Balık enerjisi ana eksenden saptığında had safhada dalgınlıklar, unutmalar, ihmaller, kaçmalar, tutarsız, kesik, kopuk ilişkiler ve bölük pörçük hayat kareleri devreye girer. En uç noktada ise kendiliğinden olan trans halleri, uzun süreli kaçış ve kayboluş (füg) halleri, kendiliğinden olan yaş gerilemeleri (regresyon) ve nihayetinde kişilik bölünmesi sonucu kaçınılmaz olarak açığa çıkan çoğul kişilik vakaları... Kişilik bölünmesinin temeli sıklıkla 0-9 yaş aralığında atılır. Bütün çocuklar özen ister ancak Balık çocukları çok hassas, kırılgan ve edilgen olduğundan daha fazla özen, güven ve korunmaya ihtiyaç duyar.
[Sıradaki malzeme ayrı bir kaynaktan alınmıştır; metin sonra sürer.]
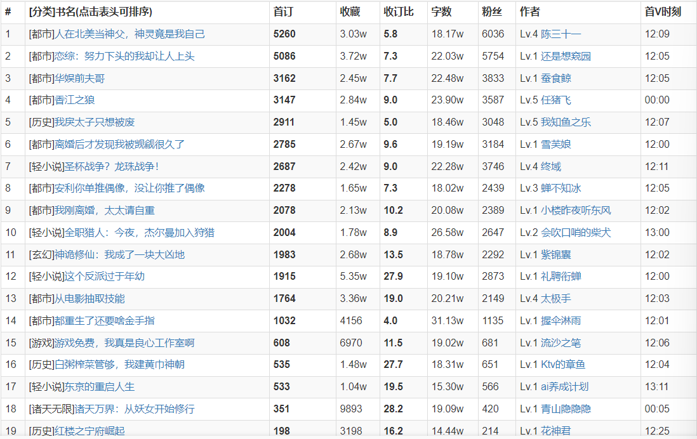Open book 人在北美当神父，神灵竟是我自己
Screen dimensions: 697x439
[x=130, y=34]
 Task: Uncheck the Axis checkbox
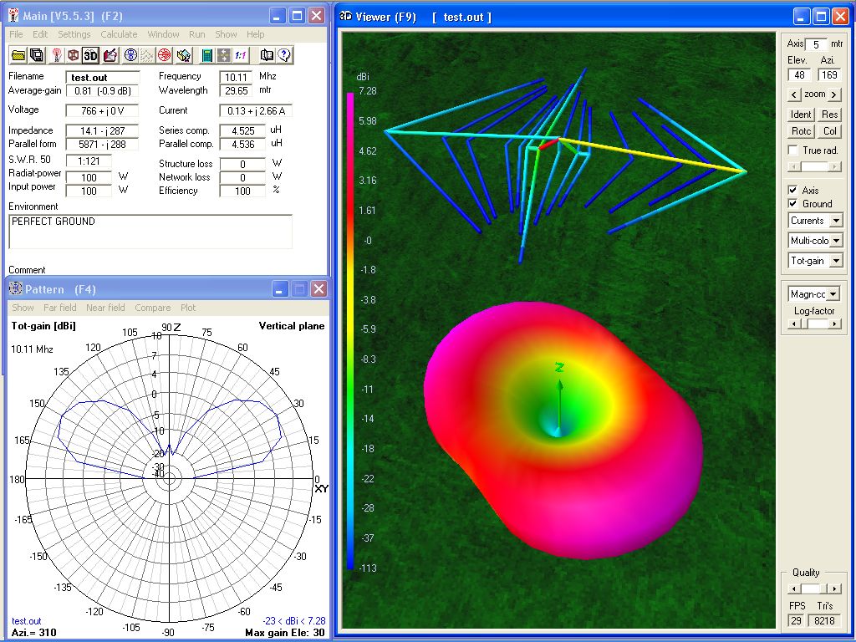tap(793, 191)
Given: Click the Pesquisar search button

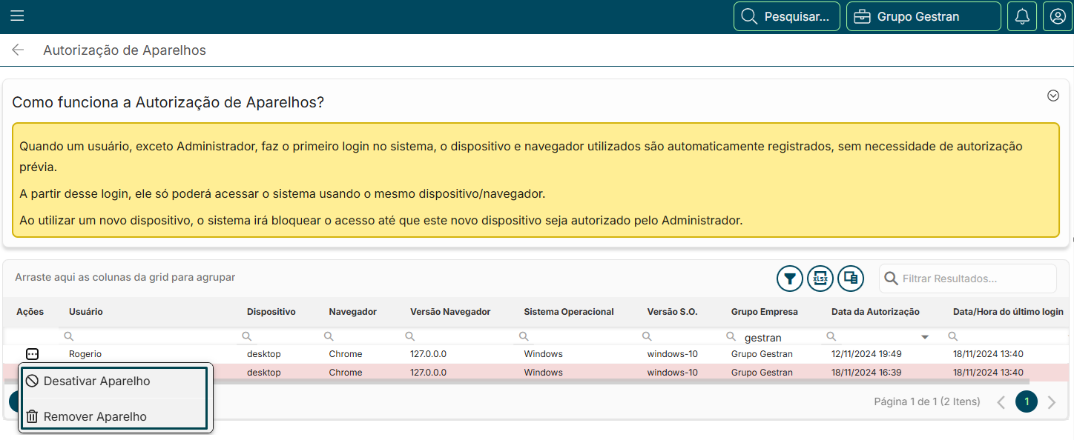Looking at the screenshot, I should point(786,16).
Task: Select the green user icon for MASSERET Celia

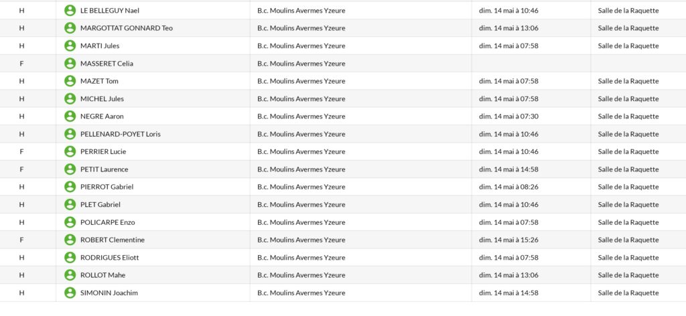Action: (70, 64)
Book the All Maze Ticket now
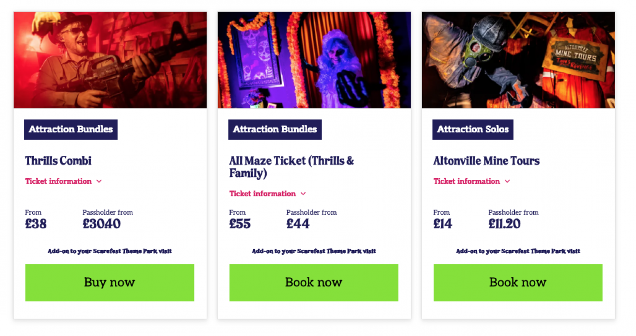The width and height of the screenshot is (636, 336). coord(313,282)
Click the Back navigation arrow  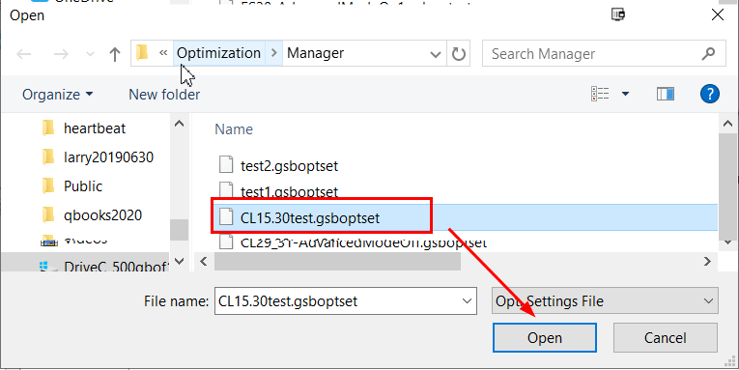click(23, 54)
Uç noktada Balık enerjisi yoğun olan bir çocuk psikolojik veya fiziksel bir tehdit, şiddet ve tacize maruz kaldığında ruhu bu yükü kaldırmakta zorlanır. Çareyi tek bir kişi olarak taşımakta zorlandığı bu ağır yükü çeşitli kişiliklere paylaştırmakta bulur. Şuursuzca çektiği acıyı dağıtmak suretiyle rahatlamaya çalışır ama duygusal bakımdan yeterince iyi gelişemez ve değişken ruh halleri sergiler. Bu "kalabalık ruh hali" üstü örtülü ve dalgalı bir seyir takip ettiğinden tedavisi zordur. R.L.Stewenson, "Dr. Jekyll ve Mr. Hyde" romanında gündüzleri iyi, geceleri kötü olan bir hekimin öyküsünü anlatır. Henry Jekyll'in açıklaması adlı son bölümde yazar, Dr.Jekyll'i şöyle konuşturur;
"Her insanın içinde iyiyi ve kötüyü aynı anda barındırıyor olduğunu, öncelikle kendimi inceleyerek öğrendim. Evet, her insanın vicdanındaki iyi ve kötü, daima bir savaş içindedir. Zaten, bu ikisinin savaşıdır, bizi biz yapan."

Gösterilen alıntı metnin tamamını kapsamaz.